In den Schwellenländern dürfte China, wo das Wachstum von den Behörden gezielt gebremst wurde, nicht wieder das zweistellige Wirtschaftswachstum erzielen. Aktuell werden Zuwächse von 7 bis 8% erwartet. Diese immer noch beneidenswerten Zahlen werden vom Aufschwung am Immobilienmarkt, dem Wachstum der Bankkredite und der gezügelten Inflation (2%) getragen. Weder Indien, trotz der sich allmählich konkretisierenden Reformbemühungen, noch Brasilien, wo das Wachstum nicht ohne ausgeprägte staatliche Interventionen aufrechterhalten werden kann, sind in der Lage, China als Antrieb der Weltwirtschaft zu ersetzen. Dabei ist jedoch zu unterstreichen, dass die aufstrebenden Staaten sich 2011 auch ohne die hartnäckige Hilfe ihrer Notenbanken, die sich ohne Hast mit orthodoxen Maßnahmen begnügten und auf die Konjunkturentwicklung mit einfachen Anpassungen der Zinsen reagierten, aus der Affäre ziehen konnten. Den Schwellenländern bleibt also noch Spielraum, sollte sich die Lage in den USA als ausweglos entpuppen, vor allem auch, weil die Preissteigerung (außer in Indien) nicht wirklich problematisch ist. Die wirtschaftliche Gesamtlage der Schwellenländer halten wir für gesund. Sie dürften in der Lage sein, von einer durch das Haushaltsabkommen geförderten Erholung in den USA zu profitieren.
Japan scheint in der Lage zu sein, 2013 signifikanter zur Weltwirtschaft beizutragen.
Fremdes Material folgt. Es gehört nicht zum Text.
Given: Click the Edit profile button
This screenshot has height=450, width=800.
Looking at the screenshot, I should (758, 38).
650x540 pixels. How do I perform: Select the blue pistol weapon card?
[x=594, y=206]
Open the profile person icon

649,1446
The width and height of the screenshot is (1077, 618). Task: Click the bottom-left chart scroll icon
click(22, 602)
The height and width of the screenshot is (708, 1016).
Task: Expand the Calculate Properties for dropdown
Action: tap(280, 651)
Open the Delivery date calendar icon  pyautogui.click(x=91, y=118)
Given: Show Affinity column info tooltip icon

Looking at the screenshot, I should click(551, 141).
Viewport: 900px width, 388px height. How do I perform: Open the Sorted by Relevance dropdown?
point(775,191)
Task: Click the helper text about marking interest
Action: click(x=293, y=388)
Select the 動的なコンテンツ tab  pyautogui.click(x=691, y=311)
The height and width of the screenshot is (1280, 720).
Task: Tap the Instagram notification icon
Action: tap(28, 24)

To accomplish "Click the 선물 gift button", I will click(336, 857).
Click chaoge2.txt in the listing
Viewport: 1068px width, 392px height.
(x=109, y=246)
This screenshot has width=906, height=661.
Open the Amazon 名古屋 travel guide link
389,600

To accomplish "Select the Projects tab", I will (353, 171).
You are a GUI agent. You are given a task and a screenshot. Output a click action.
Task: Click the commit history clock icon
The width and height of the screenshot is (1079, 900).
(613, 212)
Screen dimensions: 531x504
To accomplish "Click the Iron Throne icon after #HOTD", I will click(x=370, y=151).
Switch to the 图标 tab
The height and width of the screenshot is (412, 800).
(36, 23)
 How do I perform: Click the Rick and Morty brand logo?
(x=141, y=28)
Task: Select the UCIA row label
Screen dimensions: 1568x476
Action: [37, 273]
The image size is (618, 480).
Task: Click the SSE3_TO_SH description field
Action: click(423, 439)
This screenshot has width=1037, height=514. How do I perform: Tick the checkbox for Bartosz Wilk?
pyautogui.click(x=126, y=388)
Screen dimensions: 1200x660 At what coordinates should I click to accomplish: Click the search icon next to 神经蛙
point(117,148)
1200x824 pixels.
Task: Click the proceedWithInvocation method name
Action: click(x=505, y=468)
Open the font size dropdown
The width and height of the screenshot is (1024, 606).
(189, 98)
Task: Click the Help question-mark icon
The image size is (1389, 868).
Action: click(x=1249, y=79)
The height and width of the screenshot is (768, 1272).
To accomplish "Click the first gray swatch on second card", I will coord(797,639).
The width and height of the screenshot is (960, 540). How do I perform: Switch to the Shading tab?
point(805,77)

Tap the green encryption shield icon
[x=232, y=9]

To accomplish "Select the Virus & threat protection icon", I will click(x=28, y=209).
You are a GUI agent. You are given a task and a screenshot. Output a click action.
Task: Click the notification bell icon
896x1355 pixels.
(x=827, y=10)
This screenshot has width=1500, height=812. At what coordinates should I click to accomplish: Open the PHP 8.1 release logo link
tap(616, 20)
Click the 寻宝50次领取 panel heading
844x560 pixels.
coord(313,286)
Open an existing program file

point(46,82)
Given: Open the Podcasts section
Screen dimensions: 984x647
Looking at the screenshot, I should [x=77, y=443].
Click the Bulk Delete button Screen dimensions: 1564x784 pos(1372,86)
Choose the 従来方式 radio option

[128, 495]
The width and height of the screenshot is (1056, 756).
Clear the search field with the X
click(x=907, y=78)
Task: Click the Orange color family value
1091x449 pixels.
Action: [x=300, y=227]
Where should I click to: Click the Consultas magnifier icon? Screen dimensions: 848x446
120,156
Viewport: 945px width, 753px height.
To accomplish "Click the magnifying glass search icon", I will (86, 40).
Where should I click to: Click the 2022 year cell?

Der überzeugende Sieg der Liberaldemokraten bei den vorgezogenen Parlamentswahlen beruht auf dem Versprechen, eine besonders expansive Haushaltspolitik gepaart mit einer extrem lockeren Geldpolitik zu führen, die den Yen schwächen und die Inflation auf 2% anheben sollen. Wenn die politischen Maßnahmen in den kommenden Monaten die gegenwärtig angekündigten Intentionen bestätigen, kann die Erwartung eines nahen Endes der deflationistischen Ära sehr günstige Auswirkungen auf die japanische Wirtschaft haben. Das Wachstum der Weltwirtschaft dürfte davon profitieren, während exportorientierte Länder plötzlich einem destabilisierenden Japan gegenüberstehen könnten, das über eine wettbewerbsfähige Währung verfügt.